A new discipline called neuroinformatics is expected to speed up research on the physiological mechanisms of mental processes, according to Prof. Andrzej Wróbel, Neurophysiology Department head at the Nencki Institute of Experimental Biology in Warsaw. Scientists created this discipline by combining medicine, psychology and neurosciences with robotics, mathematics and computer science, says Wróbel, who is the special guest of this issue of The Polish Science Voice. He adds, “The modeling and analysis of these processes requires high-performance computers and Poland has such computers. We also have excellent computer scientists and mathematicians who ensure neuroinformatics can thrive here.

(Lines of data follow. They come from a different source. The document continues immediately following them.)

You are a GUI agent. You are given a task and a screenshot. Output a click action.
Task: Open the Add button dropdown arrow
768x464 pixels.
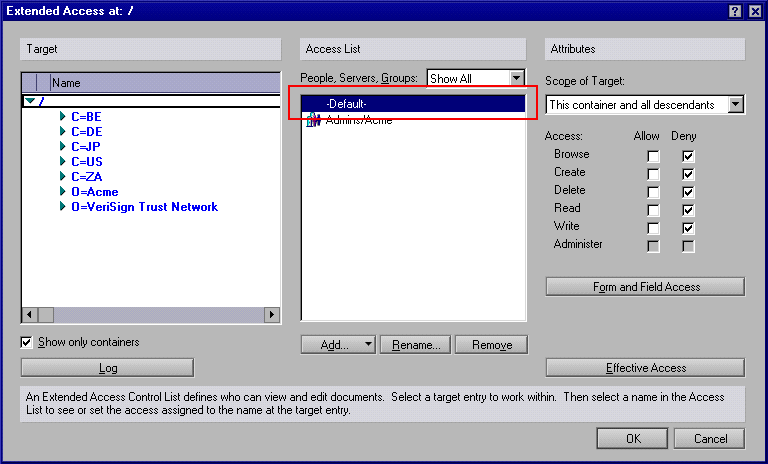pyautogui.click(x=368, y=344)
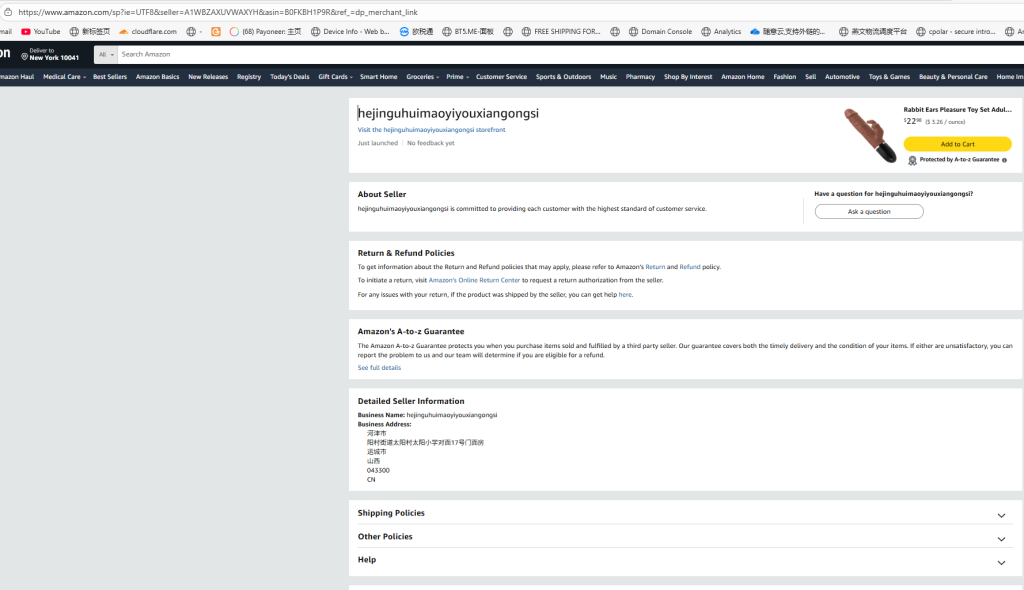This screenshot has height=590, width=1024.
Task: Select Best Sellers from navigation bar
Action: (110, 77)
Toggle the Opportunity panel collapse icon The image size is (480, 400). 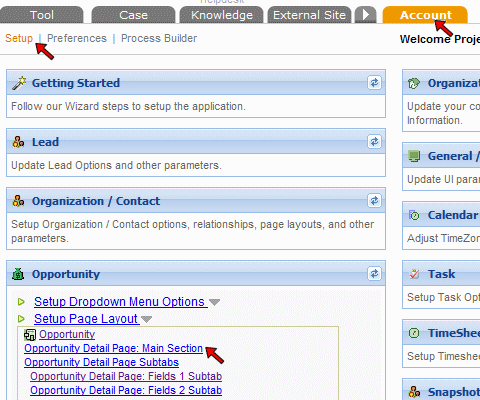click(x=374, y=274)
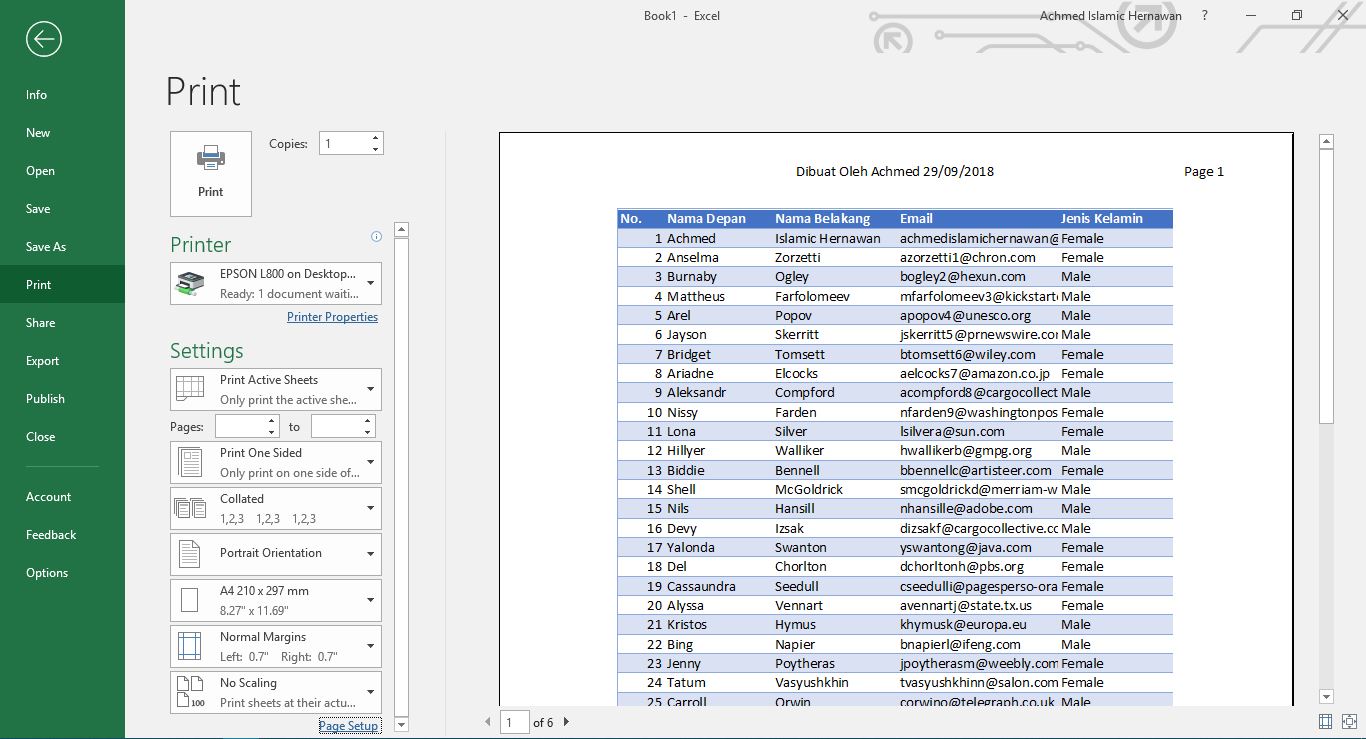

Last but not least, we have good experimental labs that produce data for neurophysiology.”

Poland also has, of course, creative people like Wróbel who take part in major international research programs. According to Wróbel, neuroinformatics has been a priority in OECD member countries since the mid-1990s after it became evident that increased spending on neurobiological research during the 1990-2000 Decade of the Brain in the United States, Japan and Europe, would fail to produce the expected results.

Wróbel also discusses the medical and economic aspects of neuroinformatics research, no less fascinating than research into the secrets of the human brain itself.

If for Prof. Wróbel, a cat’s eye and a rat’s whisker may be the keys to unlocking the secrets of science, for Prof. Robert Hasterok, a cytogeneticist at the University of Silesia’s Faculty of Biology and Environmental Protection in Katowice, such a key is Brachypodium distachyon, commonly called purple false brome, a model grass that enables researchers to more easily and thoroughly study temperate cereals, such as wheat, barley, rye and oats.

Hasterok, together with his Ph.D. student Dominika Idziak, were among over 100 researchers from 45 research centers across the world who formed an international consortium to study the Brachypodium distachyon genome. The project produced results, as reported by the prestigious international science journal Nature. One of the most important results will be better varieties of grains, in addition to stronger ties between Polish scientists and their colleagues in other countries.

Prof. Hasterok started out this adventure as the only Pole in a British research team, and he and Idziak were also the only Poles in the international team of some 100 researchers. Hopefully, Polish scientists will play a bigger role in such ventures in the future.

Meanwhile, another creative mind in Poland has designed a machine to help people build dikes in a flood emergency. This sandbag-filling machine is among the most efficient designs of its kind in the world today, according to the inventor. The invention has won praise at home and abroad.

In this issue of The Polish Science Voice, we also report on the Pomeranian Medical University (PAM) in the northwestern city of Szczecin, which is known internationally for its research on stem cells, genetics, biochemistry and pharmacology, in addition to training medical students. We also focus on some of the latest achievements of Polish medicine.